Tag Archives: DIEP

Do you do the DIEP flap for breast reconstruction?

We don’t do the DIEP flap at Lawrence Plastic Surgery for several reasons.  A recent article in our local paper discussed this procedure being performed at a nearby teaching hospital and pointed out they were the only ones performing this procedure within “several hundred miles”.  Although this procedure was first being performed almost 20 years ago, it has not gained widespread popularity.  Here’s why:

  • It requires a much longer operating time than other techniques, especially if both breasts are reconstructed immediately after mastectomy.  In the same recent article the patient mentioned her “14.5 hour surgery”.  This is significantly longer than a traditional TRAM flap operation or tissue expander/implant reconstruction.  Longer operations, as you can imagine, are harder on patients than shorter ones.
  • The post-operative stay is significantly longer after this surgery as compared with a tissue expander/implant reconstruction.  Most of our immediate reconstruction patients are discharged the day following surgery when we use a tissue expander reconstruction as opposed to several days after a DIEP flap.  The time to return to normal activities, including work and exercise, is much longer with a DIEP flap.
  • The advantages of a DIEP flap over a pedicle TRAM flap (which we perform) are still debated in the plastic surgery community.  As we only utilize a portion of the abdominal muscles in a pedicle TRAM, functional muscle loss is usually not significant in most patients.
  • Tissue expander/implant reconstruction is getting better all the time.  The use of skin/areola/nipple sparing techniques along with the use of acellular dermal matrix products (Alloderm, etc.) and better implants has given us much better results than even just a few years ago.
  • Many patients are simply not good candidates for a DIEP flap due to inadequate tissue, body habitus, or other medical problems.
  • The available abdominal tissue in a DIEP reconstruction determines the size of the reconstructed breasts.  With tissue expander/implant reconstruction, a patient has more options in determining the final size of her breasts.
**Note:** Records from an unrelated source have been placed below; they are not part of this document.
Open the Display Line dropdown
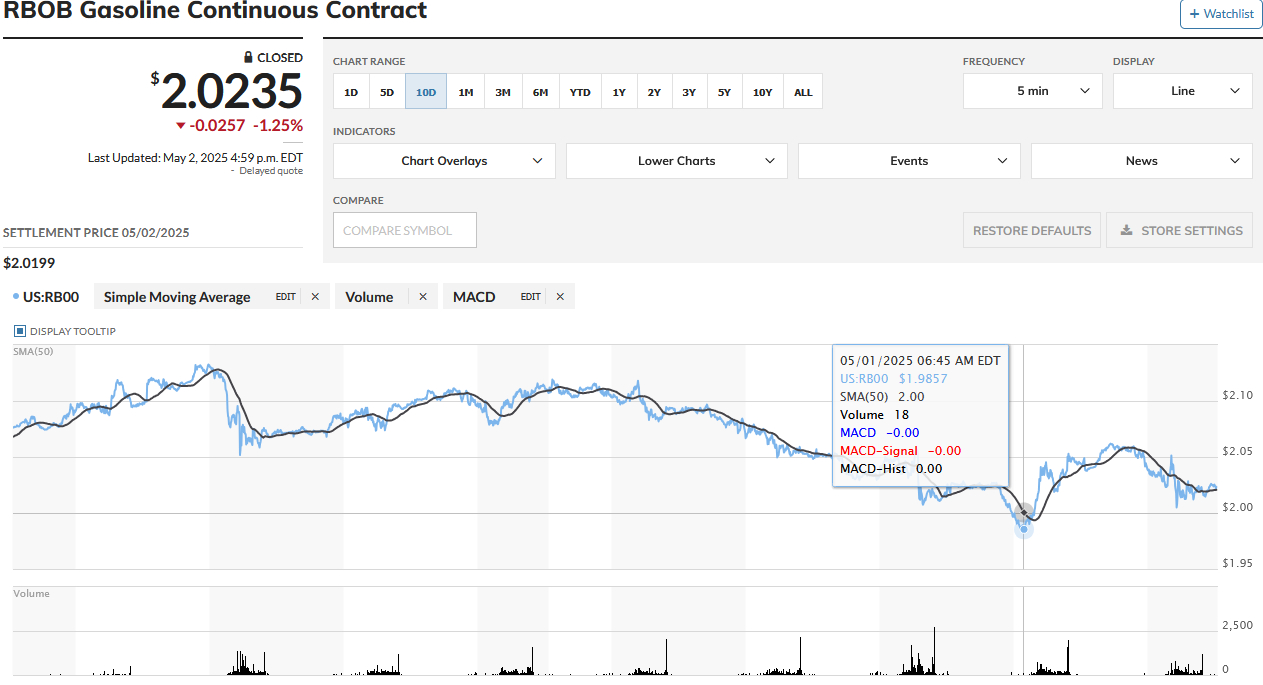The width and height of the screenshot is (1263, 685). tap(1182, 91)
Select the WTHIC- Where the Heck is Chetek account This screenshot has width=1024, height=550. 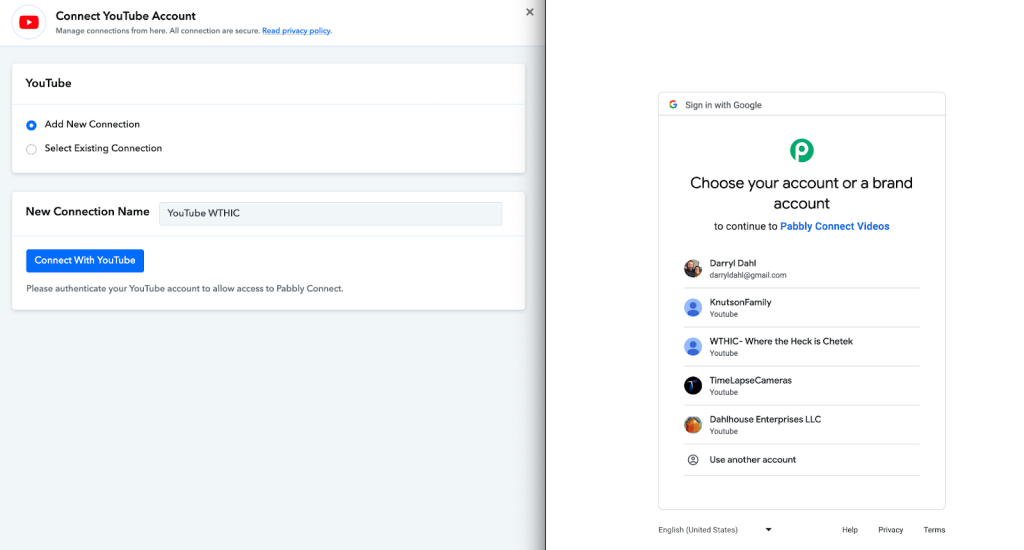781,346
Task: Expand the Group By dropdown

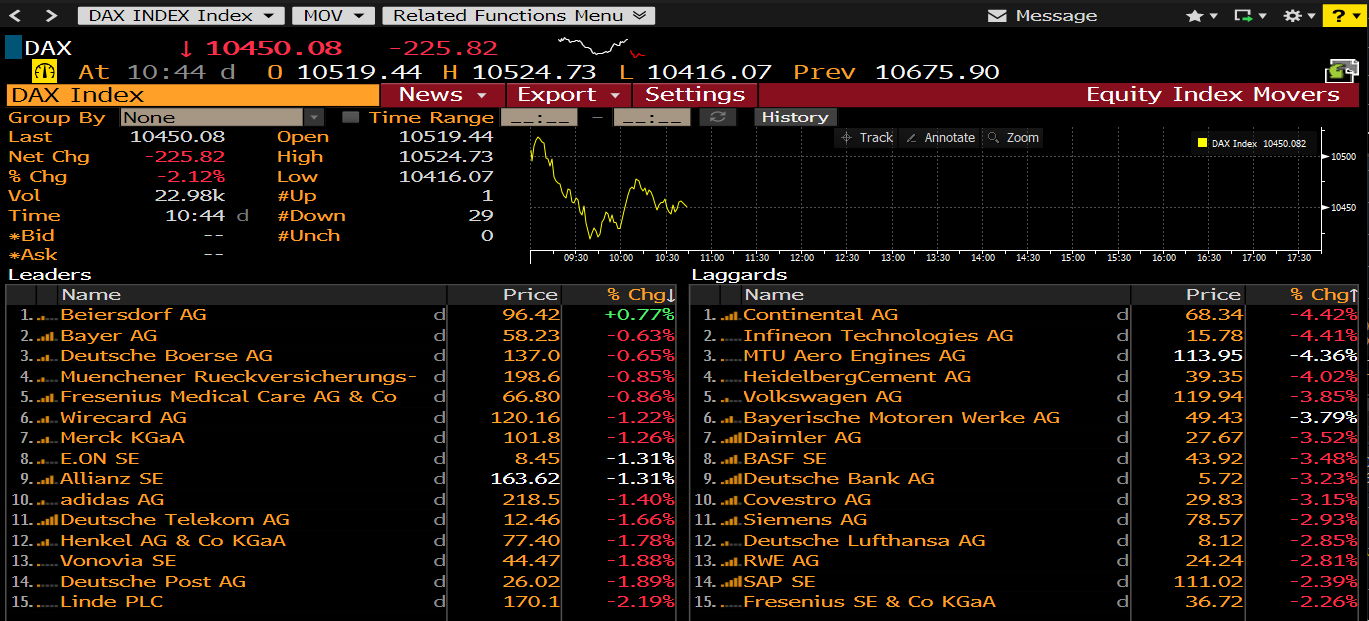Action: (314, 117)
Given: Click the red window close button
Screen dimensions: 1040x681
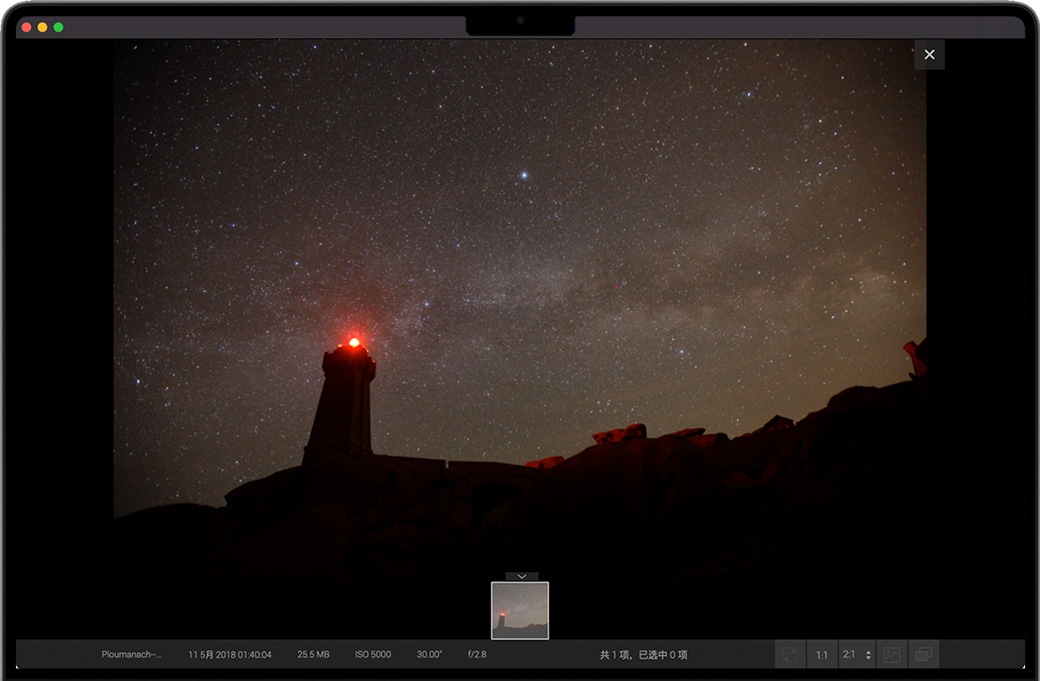Looking at the screenshot, I should click(x=26, y=27).
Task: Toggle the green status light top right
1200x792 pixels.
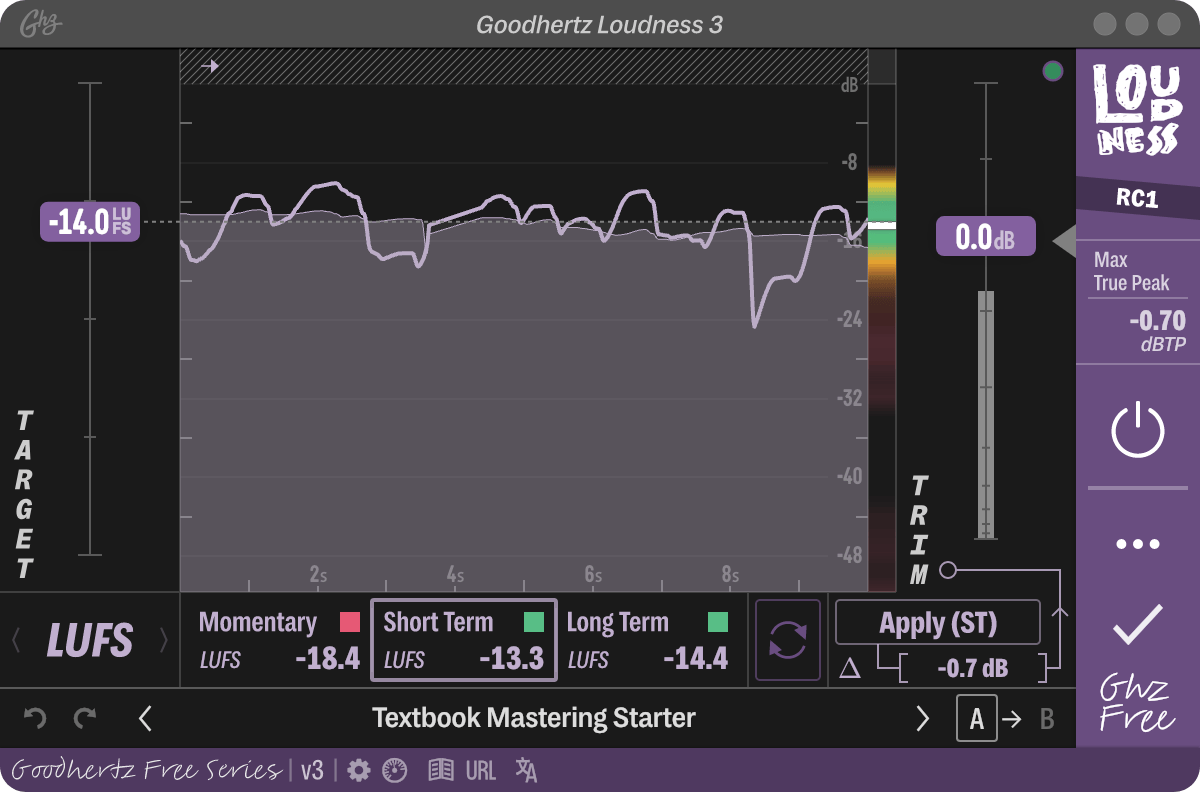Action: 1052,71

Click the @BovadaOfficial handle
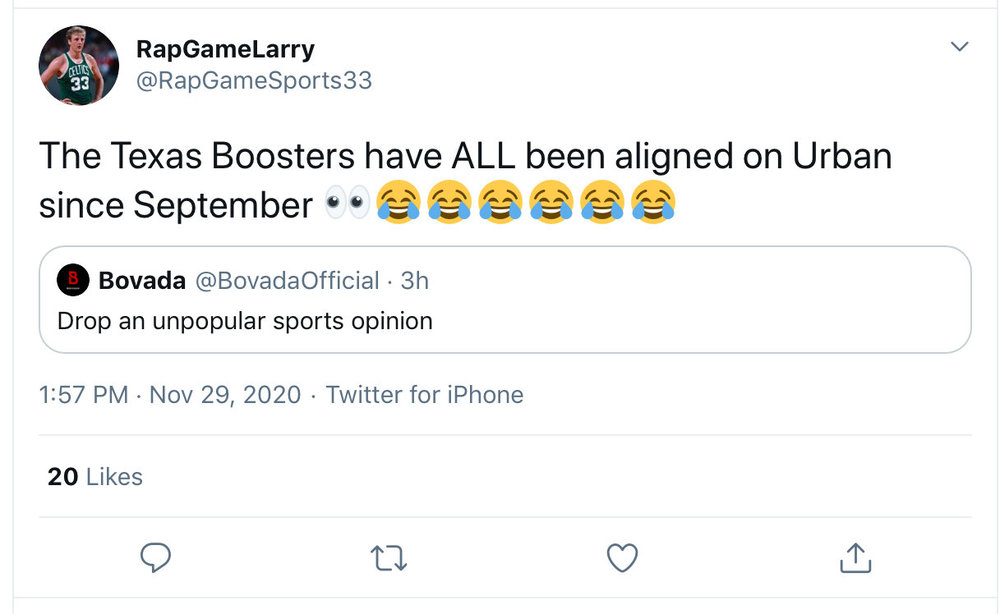[286, 281]
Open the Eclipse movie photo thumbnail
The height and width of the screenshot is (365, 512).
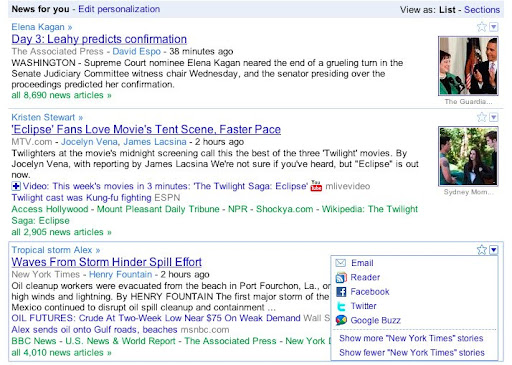point(468,156)
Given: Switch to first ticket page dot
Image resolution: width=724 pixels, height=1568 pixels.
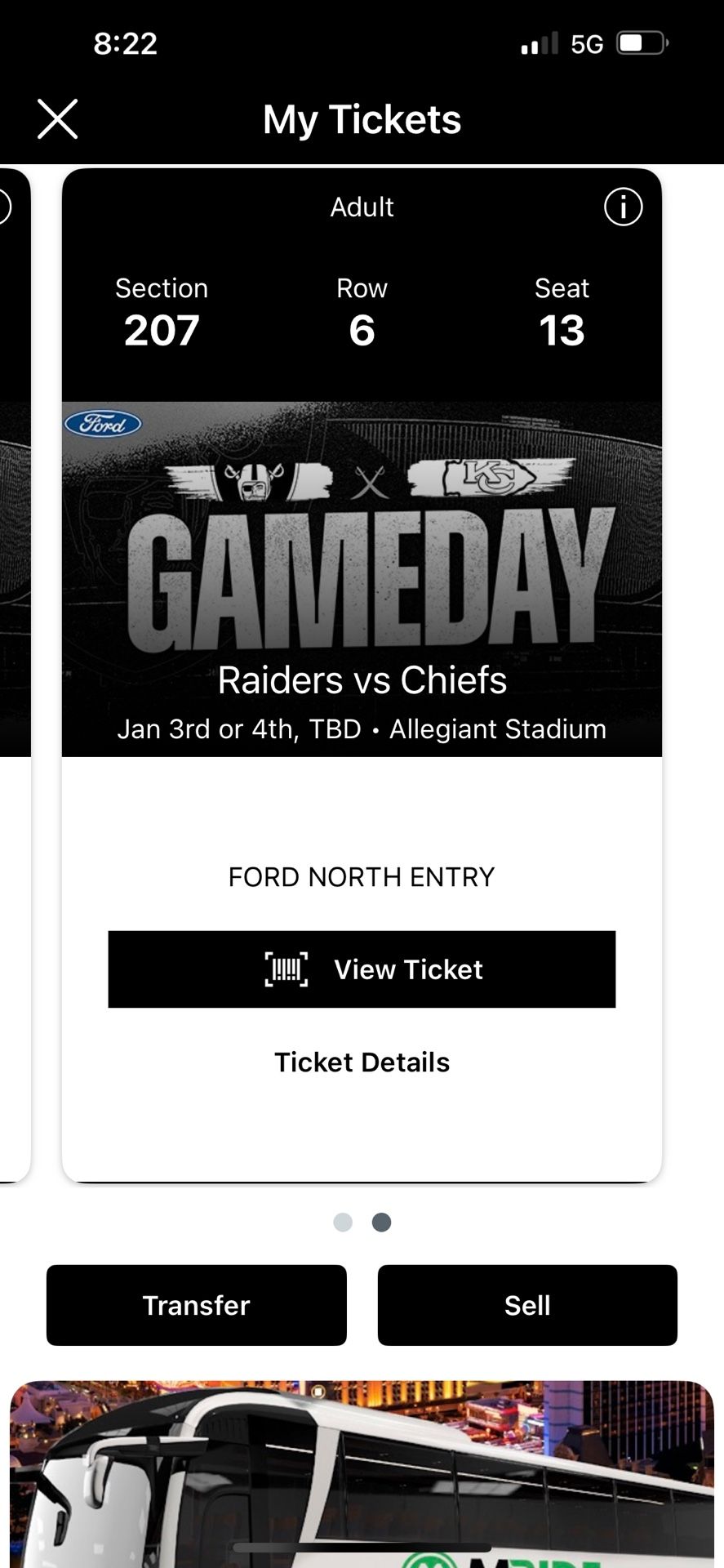Looking at the screenshot, I should pos(343,1222).
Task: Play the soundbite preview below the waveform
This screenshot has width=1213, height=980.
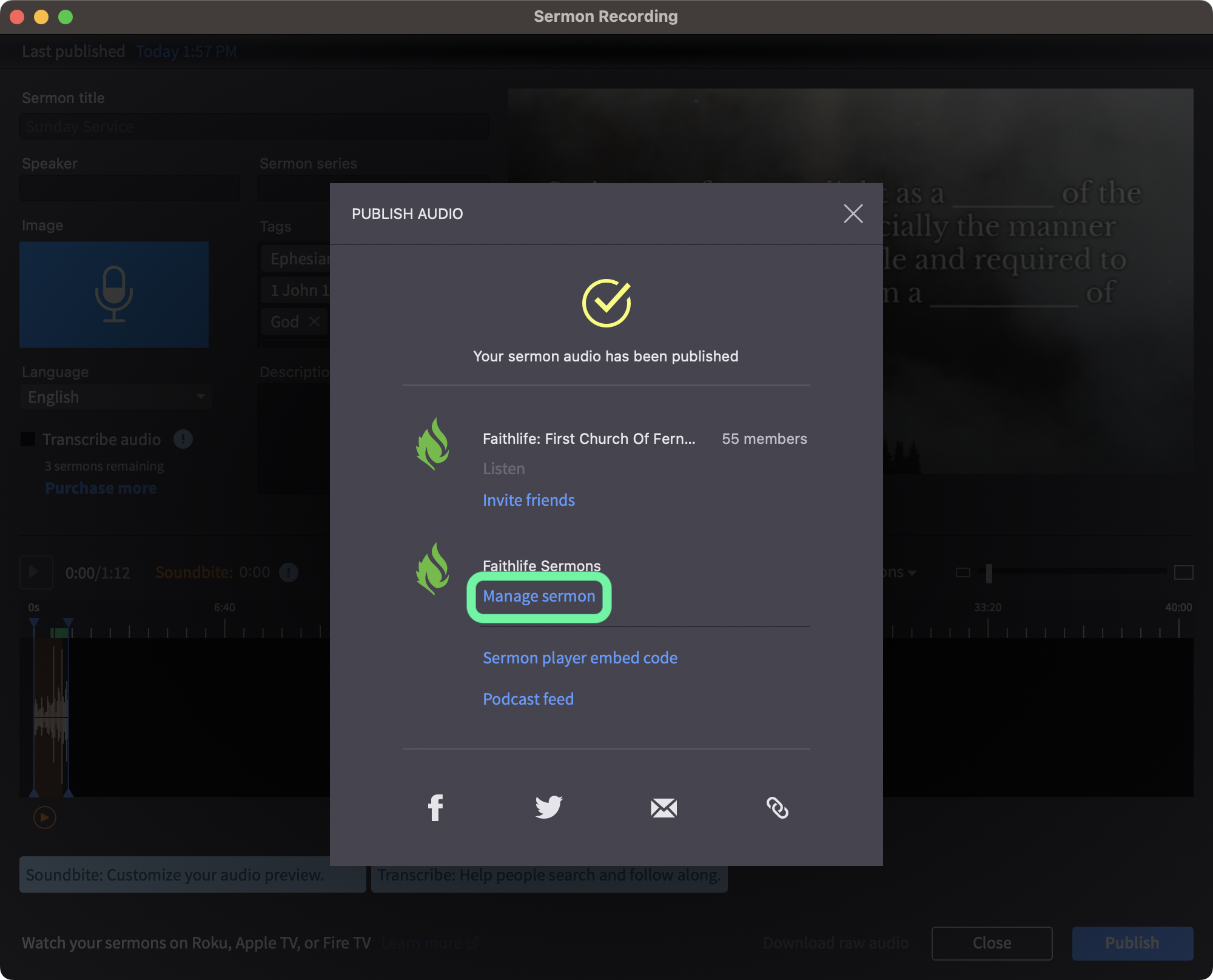Action: click(x=45, y=817)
While we admire those surgeons who are performing the DIEP flap, and many patients can attest to their good results, we still have misgivings about performing this procedure, as do many other plastic surgeons involved in breast reconstruction.  There are more than 10 times as many breast reconstruction operations performed with tissue expander/implant techniques than the DIEP flap.  We believe there is a good reason why the number of tissue expander/implant reconstructions continues to increase year after year while the number of DIEP flaps performed has remained relatively flat over the years despite initial enthusiasm about this procedure.